Problem requirements:
Only text belongs in your copy of the listing below; reproduce it exactly and leave out the pictures.

Listed entries:
--------------------
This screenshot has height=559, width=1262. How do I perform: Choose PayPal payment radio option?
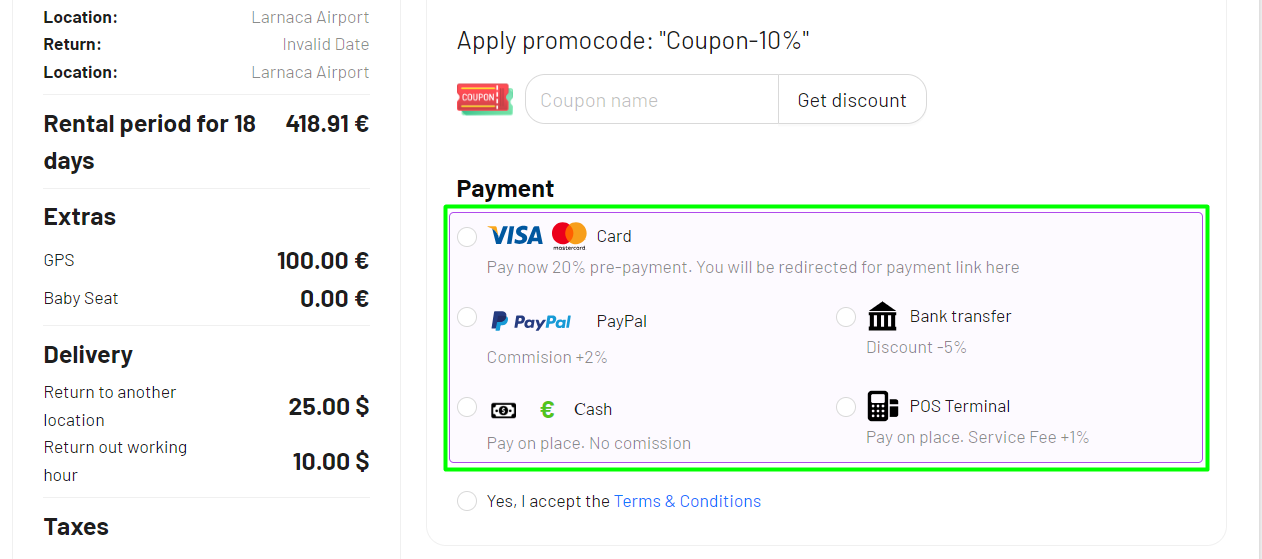(x=467, y=318)
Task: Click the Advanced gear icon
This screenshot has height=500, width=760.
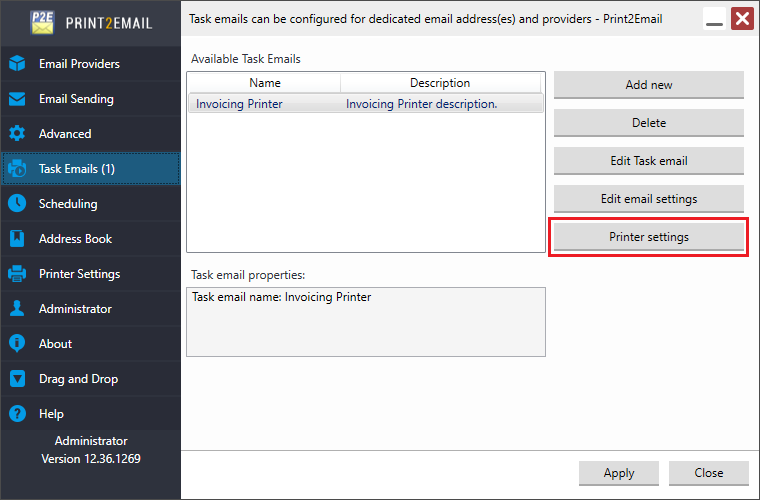Action: 17,134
--------------------
Your response:
This screenshot has height=559, width=1262. How do I perform: Choose PayPal payment radio option?
(x=467, y=318)
Task: Click the Advanced gear icon
This screenshot has height=500, width=760.
Action: 17,134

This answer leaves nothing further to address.